We can solve the system using the Gaussian elimination method. Let's modify the matrix to a stepwise form. First, add −2 to the second row times the first row, and add −3 to the third row times the first row:
$$ \begin{pmatrix} 1&2&1&0\\ 2&1&-4&0\\ 3&7&5&0 \end{pmatrix} \sim \begin{pmatrix} 1&2&1&0\\ 0&-3&-6&0\\ 0&1&2&0 \end{pmatrix} $$
Now we can add to the second row 3 the multiple of the third row:
$$ \begin{pmatrix} 1&2&1&0\\ 0&-3&-6&0\\ 0&1&2&0 \end{pmatrix} \sim \begin{pmatrix} 1&2&1&0\\ 0&0&0&0\\ 0&1&2&0 \end{pmatrix} $$
We don't even need to calculate any further, we have managed to zero out one row, which means that the vectors are linearly dependent. But we can calculate the system. We choose the parameter a3 = t.
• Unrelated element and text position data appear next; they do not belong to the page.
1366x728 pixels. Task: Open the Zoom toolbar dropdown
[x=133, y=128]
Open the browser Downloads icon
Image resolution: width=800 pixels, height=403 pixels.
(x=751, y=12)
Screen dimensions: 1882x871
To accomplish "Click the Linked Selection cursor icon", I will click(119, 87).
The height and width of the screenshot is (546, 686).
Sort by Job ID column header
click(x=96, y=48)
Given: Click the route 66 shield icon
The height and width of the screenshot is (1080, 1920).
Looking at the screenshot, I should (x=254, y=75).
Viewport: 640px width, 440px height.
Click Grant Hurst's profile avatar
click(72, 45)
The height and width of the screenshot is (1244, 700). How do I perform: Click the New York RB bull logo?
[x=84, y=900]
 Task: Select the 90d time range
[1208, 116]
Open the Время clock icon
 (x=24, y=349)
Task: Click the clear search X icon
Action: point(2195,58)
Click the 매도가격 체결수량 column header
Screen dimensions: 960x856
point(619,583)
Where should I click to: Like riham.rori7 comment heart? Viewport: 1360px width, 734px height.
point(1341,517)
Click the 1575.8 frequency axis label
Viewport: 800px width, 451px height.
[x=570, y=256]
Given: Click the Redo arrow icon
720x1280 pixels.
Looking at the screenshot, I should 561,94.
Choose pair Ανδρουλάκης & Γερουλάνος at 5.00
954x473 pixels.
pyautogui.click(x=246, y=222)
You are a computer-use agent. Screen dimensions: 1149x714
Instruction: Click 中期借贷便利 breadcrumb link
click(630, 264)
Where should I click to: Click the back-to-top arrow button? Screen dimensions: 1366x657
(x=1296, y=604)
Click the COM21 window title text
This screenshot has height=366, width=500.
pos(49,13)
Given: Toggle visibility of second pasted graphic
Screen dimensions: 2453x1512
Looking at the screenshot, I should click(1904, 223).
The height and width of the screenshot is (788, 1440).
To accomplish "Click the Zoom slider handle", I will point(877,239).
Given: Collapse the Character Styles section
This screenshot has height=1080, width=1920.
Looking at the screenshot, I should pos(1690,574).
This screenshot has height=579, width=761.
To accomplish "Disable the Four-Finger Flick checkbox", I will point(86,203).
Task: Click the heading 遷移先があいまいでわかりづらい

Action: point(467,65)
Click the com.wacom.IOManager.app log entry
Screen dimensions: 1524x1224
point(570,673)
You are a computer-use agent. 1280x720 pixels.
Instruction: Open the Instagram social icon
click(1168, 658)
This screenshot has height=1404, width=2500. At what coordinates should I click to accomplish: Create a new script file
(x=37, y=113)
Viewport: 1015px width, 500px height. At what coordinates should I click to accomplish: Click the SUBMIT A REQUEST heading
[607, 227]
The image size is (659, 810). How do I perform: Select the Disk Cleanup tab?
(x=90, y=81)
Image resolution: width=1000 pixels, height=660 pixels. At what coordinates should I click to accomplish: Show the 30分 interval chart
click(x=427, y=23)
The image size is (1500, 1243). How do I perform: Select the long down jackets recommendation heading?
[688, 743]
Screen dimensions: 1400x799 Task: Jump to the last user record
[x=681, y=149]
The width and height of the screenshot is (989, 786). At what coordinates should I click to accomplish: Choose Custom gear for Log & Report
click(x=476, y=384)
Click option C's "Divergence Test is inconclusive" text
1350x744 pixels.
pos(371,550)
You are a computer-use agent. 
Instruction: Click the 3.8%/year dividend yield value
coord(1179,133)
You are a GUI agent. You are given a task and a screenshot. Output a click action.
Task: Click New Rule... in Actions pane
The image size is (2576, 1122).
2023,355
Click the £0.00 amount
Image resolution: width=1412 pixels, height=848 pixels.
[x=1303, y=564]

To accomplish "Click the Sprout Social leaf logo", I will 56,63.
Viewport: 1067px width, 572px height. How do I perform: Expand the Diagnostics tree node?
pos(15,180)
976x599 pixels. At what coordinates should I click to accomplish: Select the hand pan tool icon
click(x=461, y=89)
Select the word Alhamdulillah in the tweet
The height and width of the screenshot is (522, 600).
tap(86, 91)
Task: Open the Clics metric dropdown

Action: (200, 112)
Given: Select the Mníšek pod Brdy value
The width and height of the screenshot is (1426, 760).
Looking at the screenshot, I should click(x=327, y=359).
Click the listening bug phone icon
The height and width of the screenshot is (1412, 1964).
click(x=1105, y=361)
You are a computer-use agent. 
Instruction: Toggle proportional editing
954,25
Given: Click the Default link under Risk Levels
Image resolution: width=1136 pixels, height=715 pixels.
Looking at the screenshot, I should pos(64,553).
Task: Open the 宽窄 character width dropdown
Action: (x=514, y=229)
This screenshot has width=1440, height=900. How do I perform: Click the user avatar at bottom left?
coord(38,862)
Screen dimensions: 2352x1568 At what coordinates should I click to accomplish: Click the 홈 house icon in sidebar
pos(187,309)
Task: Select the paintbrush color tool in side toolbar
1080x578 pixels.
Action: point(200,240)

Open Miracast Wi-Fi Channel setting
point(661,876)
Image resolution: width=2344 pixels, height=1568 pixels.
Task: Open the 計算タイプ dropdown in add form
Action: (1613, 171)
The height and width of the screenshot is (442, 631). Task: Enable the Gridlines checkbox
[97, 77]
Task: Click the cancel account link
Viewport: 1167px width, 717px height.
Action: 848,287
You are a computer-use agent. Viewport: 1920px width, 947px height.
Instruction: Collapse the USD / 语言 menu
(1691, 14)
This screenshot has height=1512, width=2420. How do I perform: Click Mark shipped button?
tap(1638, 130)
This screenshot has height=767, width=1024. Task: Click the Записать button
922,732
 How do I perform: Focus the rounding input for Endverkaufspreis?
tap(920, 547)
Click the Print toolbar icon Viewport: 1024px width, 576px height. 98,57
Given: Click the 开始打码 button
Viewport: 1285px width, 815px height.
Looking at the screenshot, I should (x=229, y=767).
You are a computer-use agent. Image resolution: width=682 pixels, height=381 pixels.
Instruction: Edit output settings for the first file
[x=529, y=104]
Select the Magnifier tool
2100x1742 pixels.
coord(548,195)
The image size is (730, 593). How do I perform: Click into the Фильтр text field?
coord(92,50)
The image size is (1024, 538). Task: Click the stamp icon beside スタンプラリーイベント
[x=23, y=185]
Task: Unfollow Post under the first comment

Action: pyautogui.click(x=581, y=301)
Then from the equation
$$a_2+2a_3=0$$
which is the last row of the matrix, we get the equation by substituting a3 = t:
$$\begin{eqnarray} a_2+2t&=&0\\ a_2&=&-2t \end{eqnarray}$$
We now substitute these values into the first equation, i.e., the first row of the matrix:
$$\begin{eqnarray} a_1+2a_2+a_3&=&0\\ a_1-4t+t&=&0\\ a_1&=&3t \end{eqnarray}$$
Thus we have a1 = 3t, a2 = −2t, a3 = t. If we substitute, for example, t = 3 after t, we get one particular solution a1 = 9, a2 = −6, a3 = 3. We can plug these coefficients into the original equation
$$a_1\cdot\left[1{,}2,3\right] + a_2\cdot\left[2{,}1,7\right] + a_3\cdot\left[1,-4{,}5\right]=\left[0{,}0,0\right]$$
and we get:
$$9\cdot\left[1{,}2,3\right] + (-6)\cdot\left[2{,}1,7\right] + 3\cdot\left[1,-4{,}5\right]=\left[0{,}0,0\right]$$
Adjust the left hand side:
$$\begin{eqnarray} 9\cdot\left[1{,}2,3\right] + (-6)\cdot\left[2{,}1,7\right] + 3\cdot\left[1,-4{,}5\right]&=&\left[0{,}0,0\right]\\ \left[9{,}18,27\right] + \left[-12,-6,-42\right] + \left[3,-12{,}15\right]&=&\left[0{,}0,0\right]\\ \left[9-12+3{,}18-6-12{,}27-42+15\right] &=& \left[0{,}0,0\right]\\ \left[0{,}0,0\right] &=& \left[0{,}0,0\right]\\ \end{eqnarray}$$
We see that if we choose, for example, a1 = 9, a2 = −6, a3 = 3, as the coefficients, we get a zero vector from the vectors [1,2,3], [2,1,7], [1,−4,5]. If the system had only one, zero, solution, then the vectors would be linearly independent.